### PROVIDED RECORDS
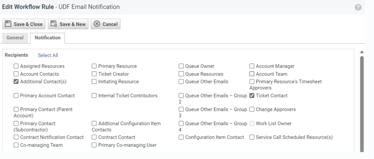Tick the Co-managing Team checkbox

point(16,145)
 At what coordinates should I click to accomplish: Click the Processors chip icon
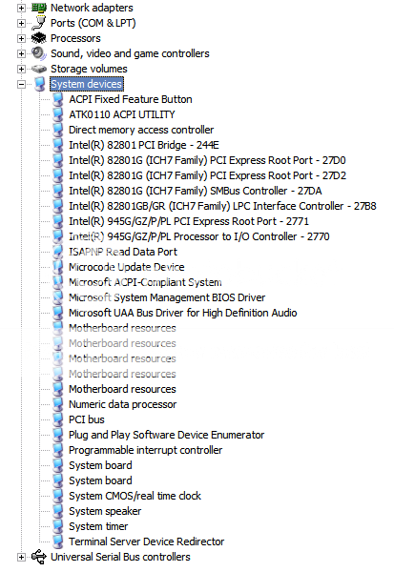tap(39, 38)
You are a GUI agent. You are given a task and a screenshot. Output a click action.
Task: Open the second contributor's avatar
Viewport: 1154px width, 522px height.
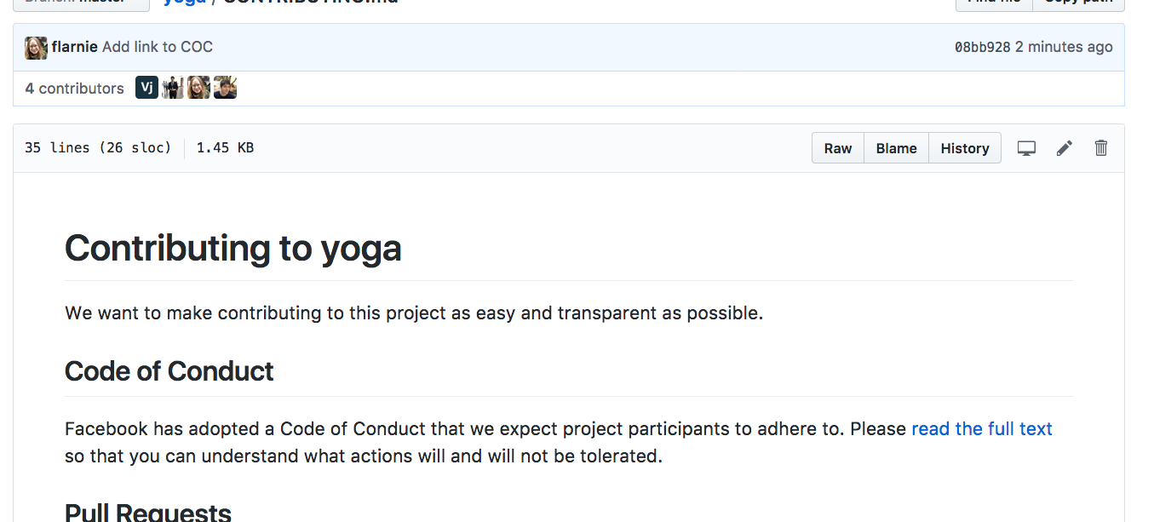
######
- REQUEST -
Repeat these rows word for word, leaving out the pictures.

- EXPECTED ANSWER -
Tick the Co-managing Team checkbox

point(16,145)
 At what coordinates should I click to accomplish: Click the Processors chip icon
tap(39, 38)
You are a GUI agent. You are given a task and a screenshot. Output a click action.
Task: Open the second contributor's avatar
Viewport: 1154px width, 522px height.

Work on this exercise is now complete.